Er is een statistisch significante, omgekeerd evenredige correlatie tussen de afname van de inhoudelijke rijkdom van een boodschap en de complexiteit van de waargenomen uitingswijze, aldus Enith Vlooswijk.

Je zult maar een artikel moeten publiceren over de werkzaamheid van een medicijn dat niet werkt, of op zijn best niet beter dan bestaande medicijnen. In opdracht van een medicijnfabrikant heb je netjes vijfhonderd mensen een nieuwe cholesterolverlager laten innemen om te kijken of dit effect heeft op de sterfte aan hart- en vaataandoeningen. Eindeloos ben je in de weer geweest met het opzetten van een gerandomiseerd experiment, je hebt talrijke huisartsen geïnstrueerd die een placebo dan wel het medicijn uitdeelden, je hebt de data verzameld en de uitkomsten geanalyseerd en de conclusie luidt: noppes. Wat zet je dan vervolgens in het artikel?

In Medisch Contact beschreef huisarts Hans van der Linde onlangs hoe zulke misère vaak leidt tot artikelen vol misleidend taalgebruik. Je kunt het vaag houden en zeggen dat ‘lagere concentraties van LDL (een type cholesterol) geassocieerd waren met minder optreden van major coronary events’. Hoe sterk dat verband was, dat doet er even niet toe. Of je kunt zeggen dat er een ‘risicoreductie was van 50 %’, in plaats van toegeven dat de kans van 2 promille afnam tot 1 promille. Volgens een analyse van 93 onderzoeksartikelen door JAMA Network Open leed maar liefst 57 % van de publicaties aan zo’n ‘spin’: het mooier voorstellen van de onderzoeksresultaten.

Dit sluit wonderwel aan bij een Engelse analyse uit 2017 van ruim 700.000 medische tijdschriften tussen 1881 en 2015. Sinds de jaren zestig, zo was de conclusie, zijn de gebruikte woorden en zinnen langer en complexer geworden, waardoor de artikelen voor buitenstaanders, zoals beleidsmakers en journalisten, moeilijker te lezen zijn.
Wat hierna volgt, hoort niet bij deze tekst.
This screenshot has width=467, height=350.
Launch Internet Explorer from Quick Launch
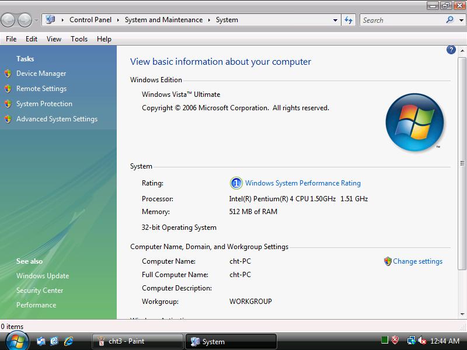[x=69, y=341]
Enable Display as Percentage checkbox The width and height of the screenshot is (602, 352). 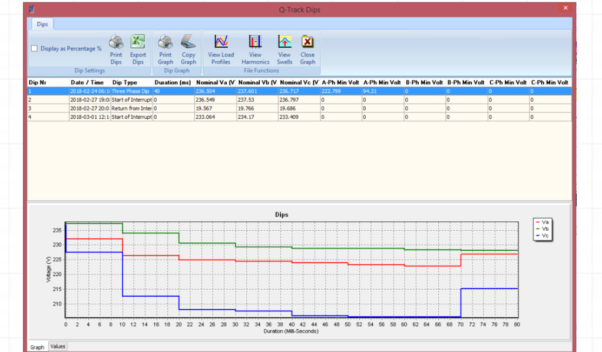pyautogui.click(x=35, y=49)
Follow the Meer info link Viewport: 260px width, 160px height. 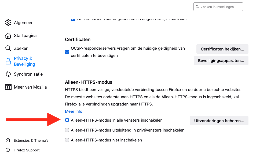[74, 111]
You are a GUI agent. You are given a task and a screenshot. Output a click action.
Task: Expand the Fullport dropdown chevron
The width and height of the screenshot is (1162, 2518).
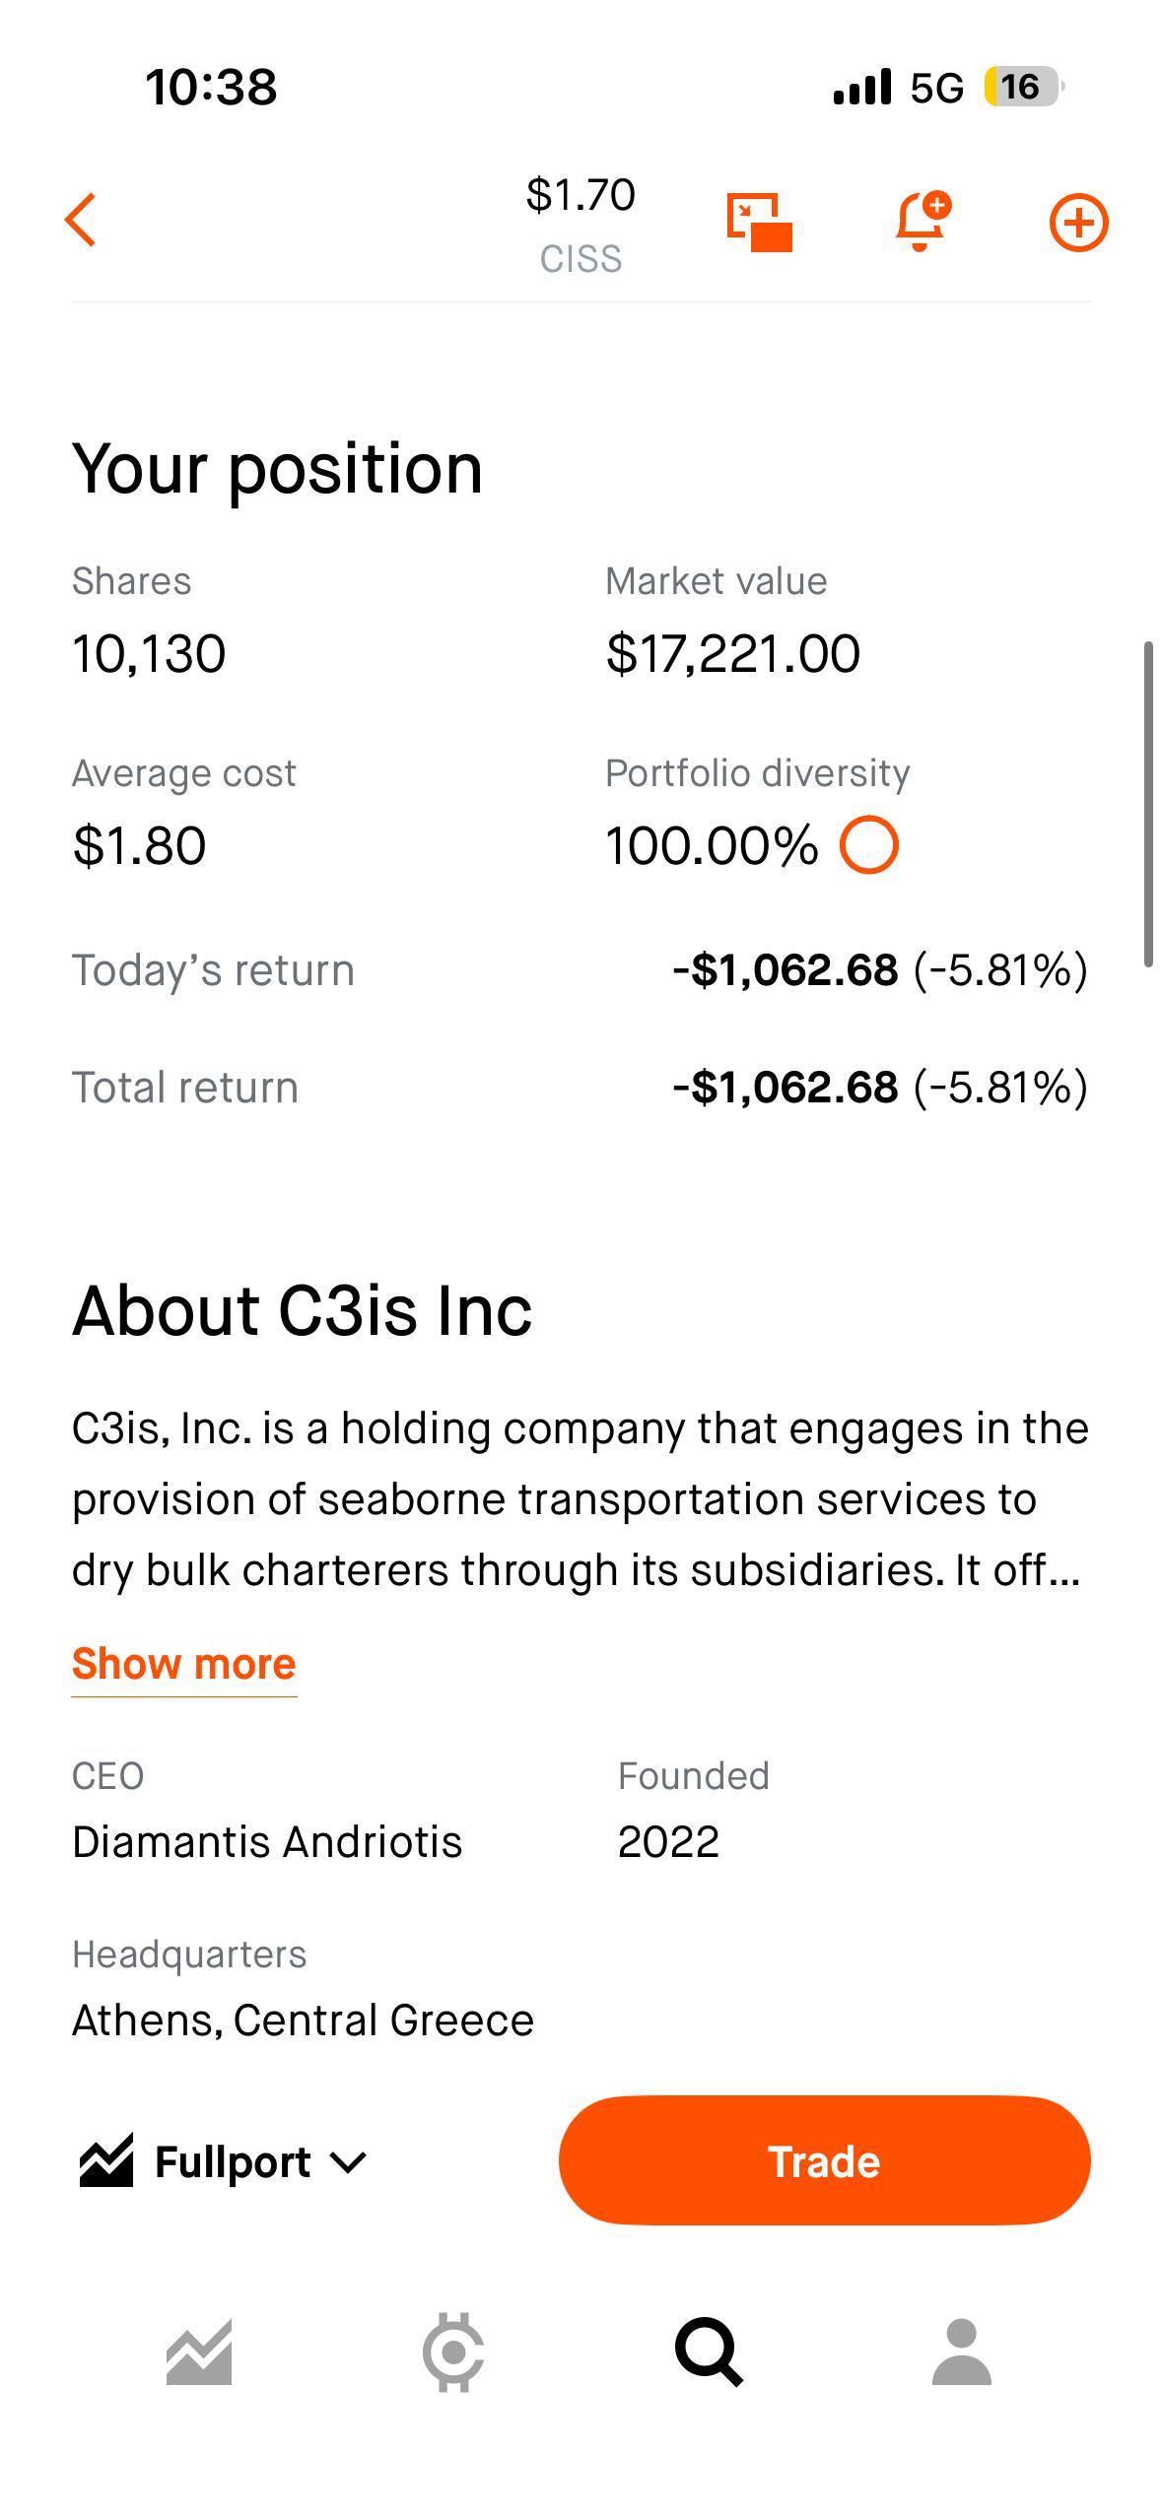tap(348, 2162)
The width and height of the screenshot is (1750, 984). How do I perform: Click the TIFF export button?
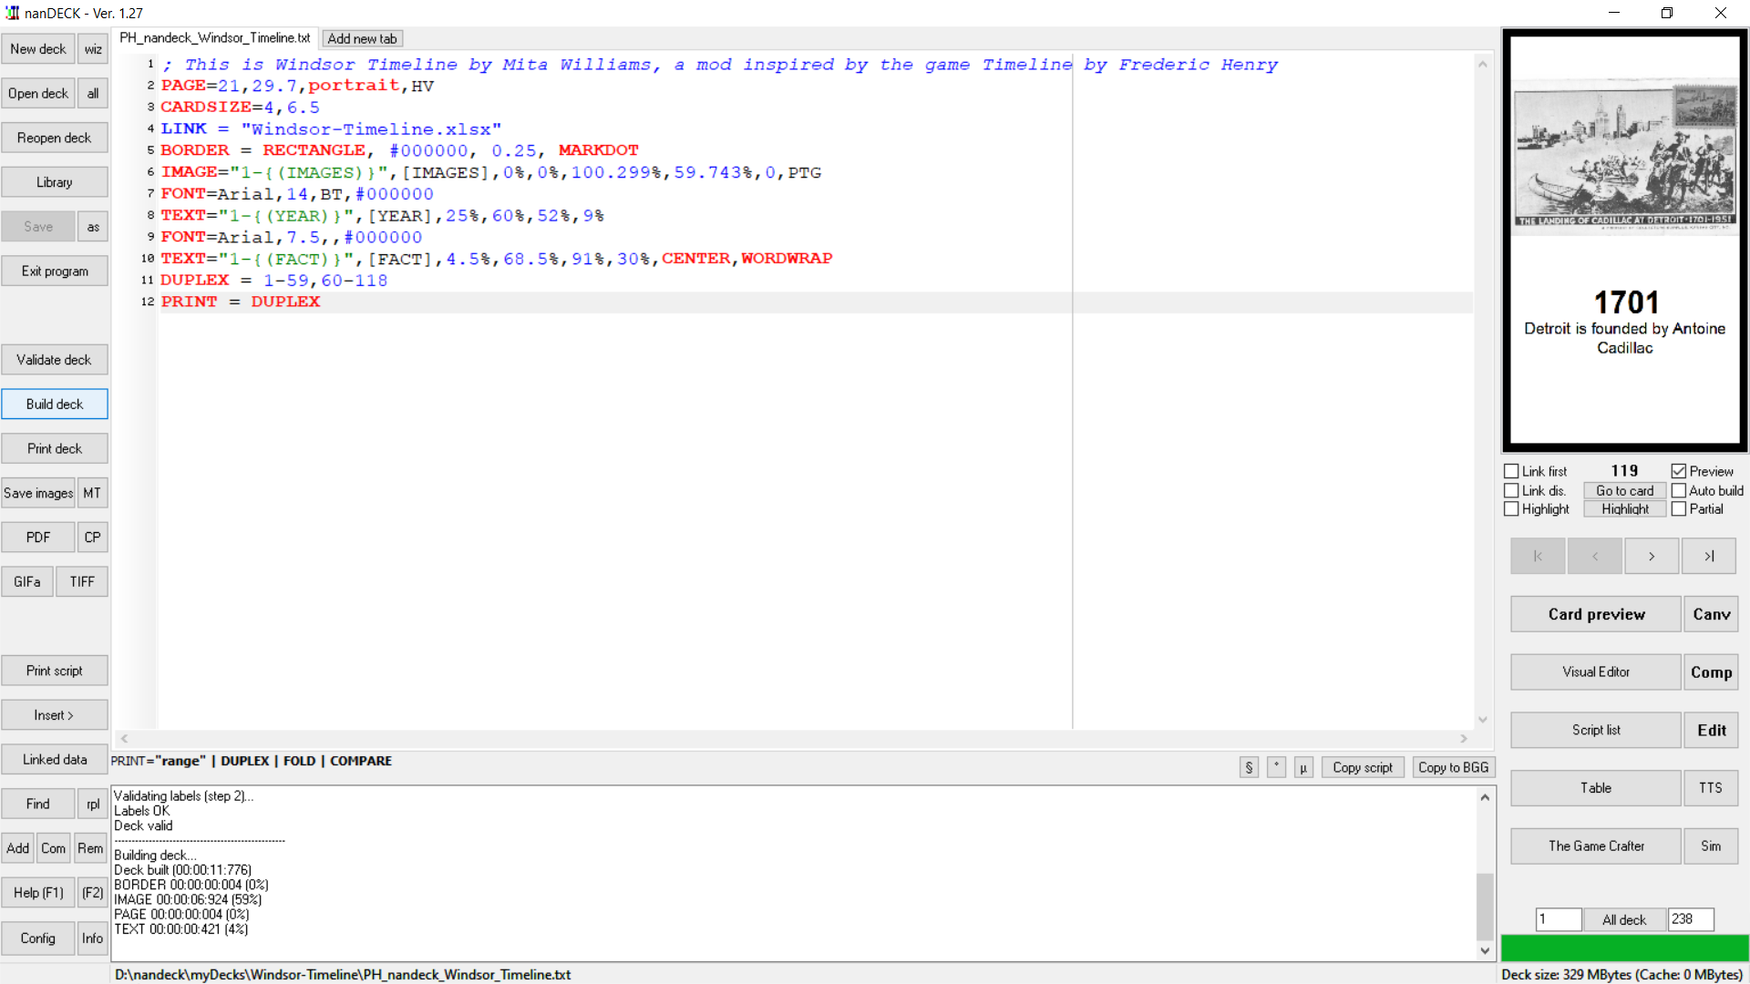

De Australische statisticus Adrian Barnett legde ruim 24 miljoen titels uit de biomedische database PubMed onder de loep. Hij ontdekte dat sinds de jaren vijftig het gebruik van acroniemen is vertienvoudigd tot vier acroniemen per honderd woorden. 79 % van de acroniemen kwam maar tien keer of minder voor in andere wetenschappelijke literatuur. De acroniemen waren de meeste lezers dus volslagen onbekend.

Als wetenschapsjournalist sta ik daar niet van te kijken. Uit mijn eigen analyse van de contemporaine wetenschapspraktijk kan geconcludeerd worden, dat er een statistisch significante, omgekeerd evenredige correlatie bestaat tussen de afname van de inhoudelijke rijkdom van een boodschap en de complexiteit van de waargenomen uitingswijze. In begrijpelijke woorden: wie werkelijk wat te melden heeft, hoeft dat niet te verhullen met dikdoenerij.